A group of Republicans, led by Utah Rep. John Curtis (R-Utah), introduced a new Republican-only Conservative Climate Caucus, aimed at educating fellow House lawmakers on climate policies that align with the GOP and reduce carbon emissions.

"Republicans have conservative solutions to lower emissions while enhancing economic prosperity," Curtis said in a statement Wednesday. "We do care about climate – and we already have solutions and plan to find more."

The newly announced Conservative Climate Caucus reflects a changing wave in the GOP — and a break from former President Donald Trump, who had previously called climate change "mythical" and an "expensive hoax" on his now-suspended Twitter account.

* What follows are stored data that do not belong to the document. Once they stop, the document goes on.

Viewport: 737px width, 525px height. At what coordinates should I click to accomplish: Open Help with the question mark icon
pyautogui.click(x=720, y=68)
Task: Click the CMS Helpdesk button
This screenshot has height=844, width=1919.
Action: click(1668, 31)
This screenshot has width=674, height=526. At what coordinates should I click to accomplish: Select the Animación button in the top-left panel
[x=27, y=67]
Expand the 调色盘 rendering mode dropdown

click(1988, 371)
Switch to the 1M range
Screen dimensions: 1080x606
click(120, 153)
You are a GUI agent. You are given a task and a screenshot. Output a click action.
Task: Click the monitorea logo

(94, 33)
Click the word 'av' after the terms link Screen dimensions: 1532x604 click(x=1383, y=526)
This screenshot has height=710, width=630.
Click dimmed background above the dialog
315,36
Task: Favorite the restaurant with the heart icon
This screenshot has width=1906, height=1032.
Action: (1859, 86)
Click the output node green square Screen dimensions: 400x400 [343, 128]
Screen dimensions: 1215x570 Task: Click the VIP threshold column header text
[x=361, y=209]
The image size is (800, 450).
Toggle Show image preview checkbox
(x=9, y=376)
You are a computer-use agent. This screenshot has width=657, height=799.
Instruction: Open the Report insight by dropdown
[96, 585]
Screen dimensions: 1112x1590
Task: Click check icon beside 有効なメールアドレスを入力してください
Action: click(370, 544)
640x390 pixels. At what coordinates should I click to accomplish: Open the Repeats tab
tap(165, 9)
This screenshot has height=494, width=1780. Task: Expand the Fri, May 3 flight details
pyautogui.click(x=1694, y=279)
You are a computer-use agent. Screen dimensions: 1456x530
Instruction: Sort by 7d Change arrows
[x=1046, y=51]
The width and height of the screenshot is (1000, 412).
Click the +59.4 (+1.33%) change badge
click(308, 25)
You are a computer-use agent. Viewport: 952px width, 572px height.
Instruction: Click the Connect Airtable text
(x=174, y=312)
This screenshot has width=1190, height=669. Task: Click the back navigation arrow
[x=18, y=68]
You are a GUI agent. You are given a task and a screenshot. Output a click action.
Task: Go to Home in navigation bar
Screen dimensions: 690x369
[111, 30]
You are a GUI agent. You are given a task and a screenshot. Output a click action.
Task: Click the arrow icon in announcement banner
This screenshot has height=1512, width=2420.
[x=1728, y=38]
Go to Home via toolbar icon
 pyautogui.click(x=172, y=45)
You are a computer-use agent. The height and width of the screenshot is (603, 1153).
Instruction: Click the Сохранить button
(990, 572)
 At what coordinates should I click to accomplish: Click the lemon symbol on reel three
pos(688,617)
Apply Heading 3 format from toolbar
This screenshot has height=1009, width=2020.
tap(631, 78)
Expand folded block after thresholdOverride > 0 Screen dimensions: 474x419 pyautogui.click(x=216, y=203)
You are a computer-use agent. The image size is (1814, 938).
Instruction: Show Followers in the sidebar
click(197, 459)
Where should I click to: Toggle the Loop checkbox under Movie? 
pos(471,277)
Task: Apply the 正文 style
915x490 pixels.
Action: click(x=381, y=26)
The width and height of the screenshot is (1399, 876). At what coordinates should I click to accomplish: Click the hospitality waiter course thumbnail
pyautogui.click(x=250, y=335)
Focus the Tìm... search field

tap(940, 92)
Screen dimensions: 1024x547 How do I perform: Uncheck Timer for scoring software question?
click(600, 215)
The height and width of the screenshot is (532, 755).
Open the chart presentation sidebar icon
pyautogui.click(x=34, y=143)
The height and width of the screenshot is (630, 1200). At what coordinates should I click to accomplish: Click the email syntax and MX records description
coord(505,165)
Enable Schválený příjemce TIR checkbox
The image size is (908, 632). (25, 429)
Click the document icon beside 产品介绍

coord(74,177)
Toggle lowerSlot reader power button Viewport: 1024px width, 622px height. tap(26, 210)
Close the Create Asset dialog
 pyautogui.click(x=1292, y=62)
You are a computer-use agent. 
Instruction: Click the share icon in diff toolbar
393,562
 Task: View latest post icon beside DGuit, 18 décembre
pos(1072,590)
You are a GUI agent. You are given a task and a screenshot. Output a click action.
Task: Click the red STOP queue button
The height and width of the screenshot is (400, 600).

In contrast, the new caucus explicitly acknowledges climate change. "The climate is changing, and decades of a global industrial era that has brought prosperity to the world has also contributed to that change," according to a statement announcing the new caucus.

Continued fossil fuel reliance

Nevertheless, the solutions outlined by the caucus include continued reliance on fossil fuels and more private sector innovation. "Reducing emissions is the goal, not reducing energy choices," the statement reads. And while they acknowledge climate change is a global issue, the group says China is "the greatest immediate obstacle to reducing world emissions."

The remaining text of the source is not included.